The AGL Energy Ltd (ASX:AGL) share price has had a tough last 12 months, falling 15.5 per cent to $22.23 in the last year. By comparison, the S&P/ASX 200 Index has gained 8.3 per cent in the same time.
AGL Energy has a diverse power generation portfolio including base, peaking and intermediate generation plants, spread across traditional thermal generation as well as renewable sources including hydro, wind, landfill gas, solar and biomass.
In February, AGL Energy reported first half underlying profit increased by 27 per cent to $493 million, with earnings per share jumping 30 per cent higher to 75.2 cents.
The AGL interim dividend was raised by 32 per cent to 54 cents per share, 80 per cent franked.
For the year ending June 30th 2018, AGL said it continues to expect underlying profit in the middle of the range of $940 million to $1.04 billion.
AGL Energy dividend
The AGL dividend jumped significantly higher last year, with this year’s dividend set to jump even higher.
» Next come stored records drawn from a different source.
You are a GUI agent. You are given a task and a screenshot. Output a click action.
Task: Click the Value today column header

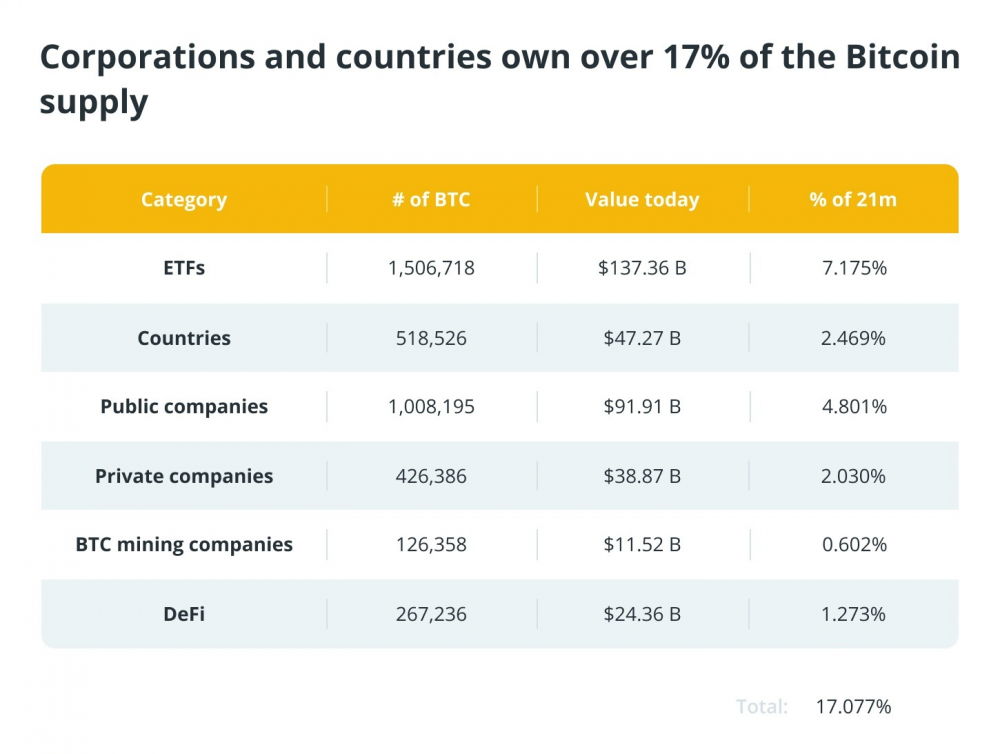click(x=642, y=199)
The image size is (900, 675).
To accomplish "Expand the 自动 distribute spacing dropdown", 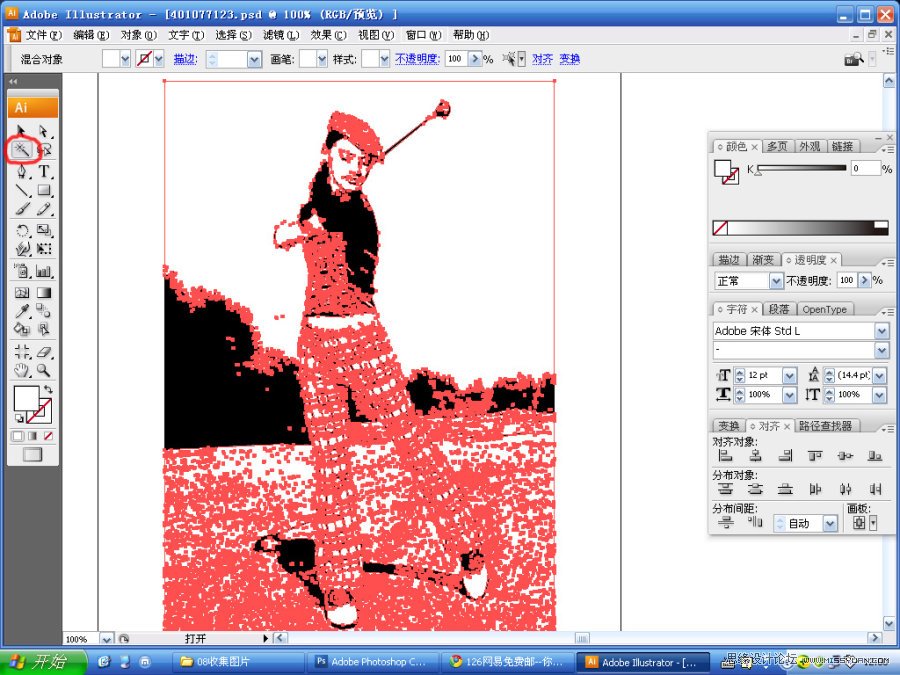I will click(829, 523).
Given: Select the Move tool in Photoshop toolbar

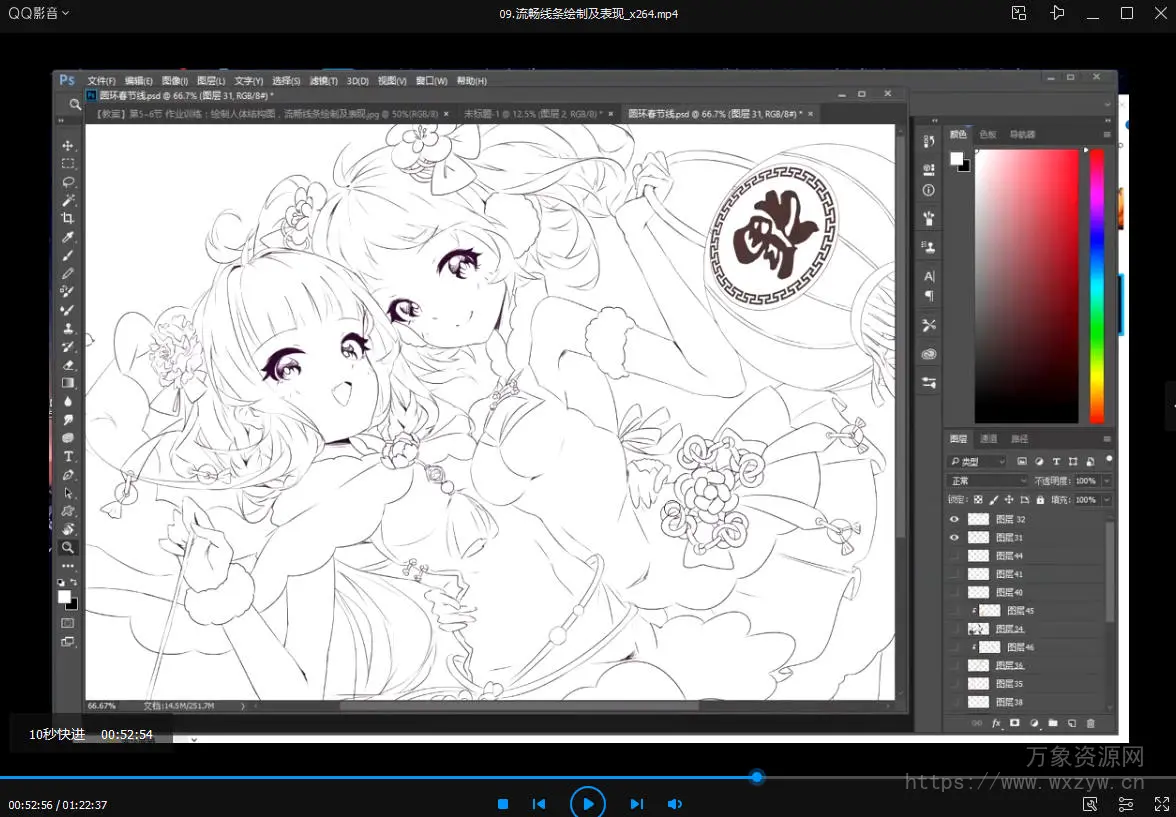Looking at the screenshot, I should point(68,146).
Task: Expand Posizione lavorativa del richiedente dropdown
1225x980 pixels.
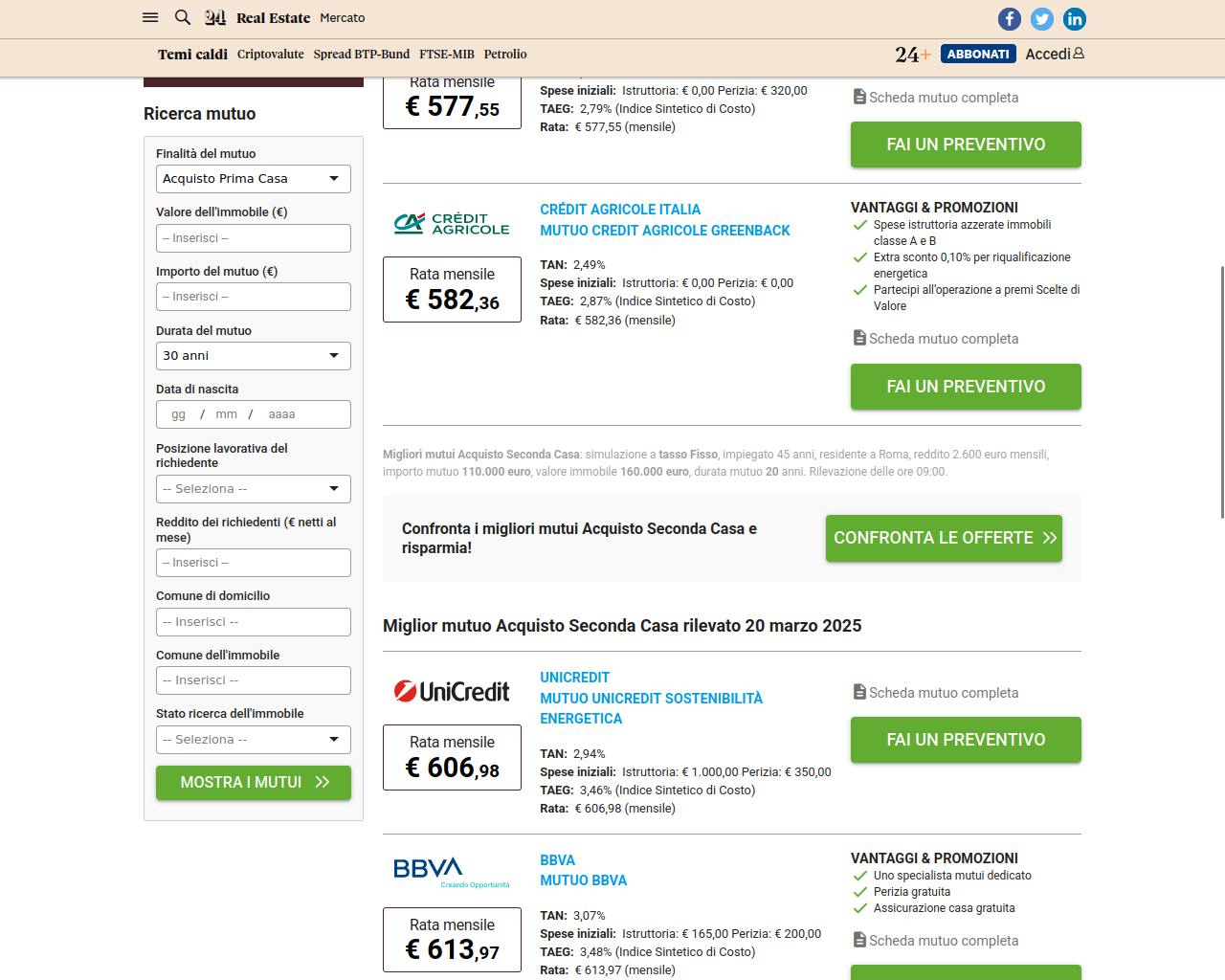Action: coord(254,489)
On a trailing basis, AGL shares trade on a 80 per cent franked dividend yield of 4.7 per cent, or 6.3 per cent when grossed up for franking credits.
AGL Energy is a sector monster, capitalised at $14.3 billion.
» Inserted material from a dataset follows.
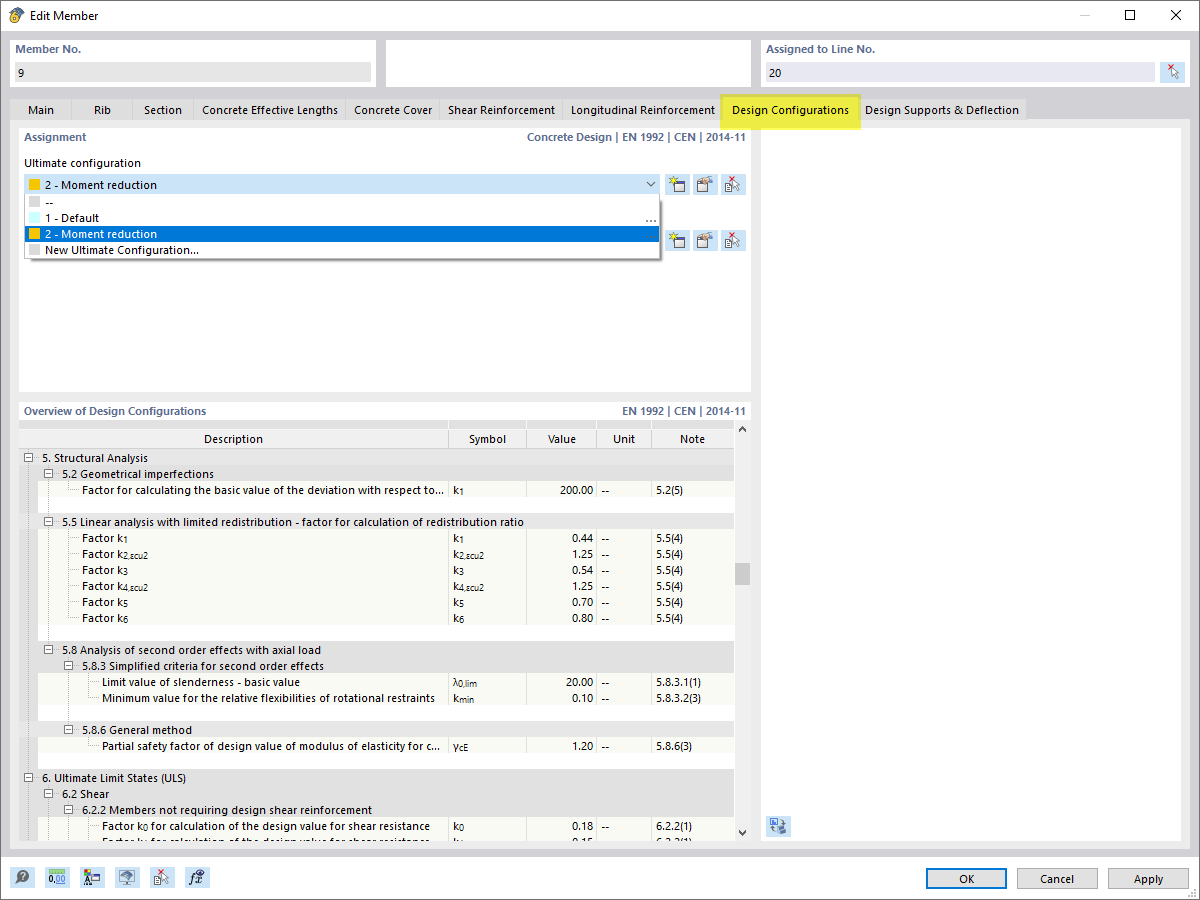Image resolution: width=1200 pixels, height=900 pixels.
Task: Edit units and decimal places
Action: coord(57,877)
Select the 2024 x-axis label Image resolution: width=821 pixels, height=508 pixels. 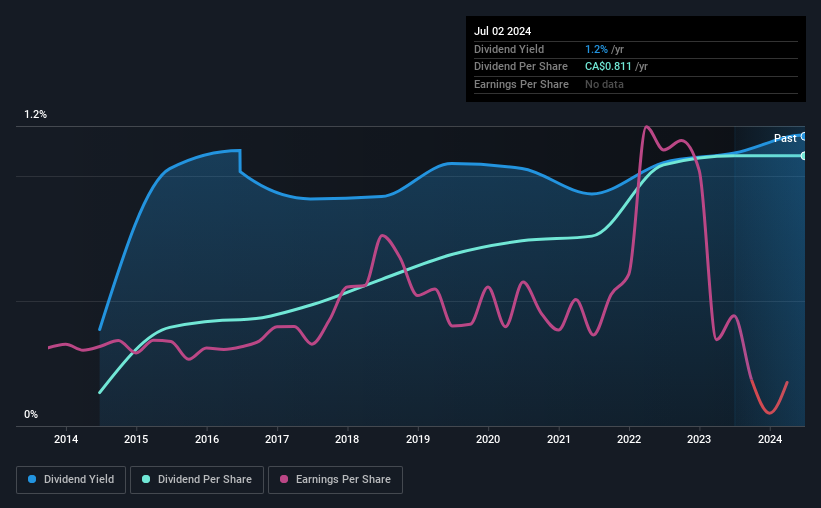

As such, and given the regulated and capital intensive nature of its industry, growth going forward is likely to be relatively modest, something that’s already incorporated into the company’s valuation. AGL Energy shares trade at around 14 times forward earnings.
AGL’s policy is to target a dividend payout ratio of 75 percent of annual underlying profit after tax.
The AGL dividend yield is relatively attractive, especially given interest rates are likely to remain at these current low levels well into 2019.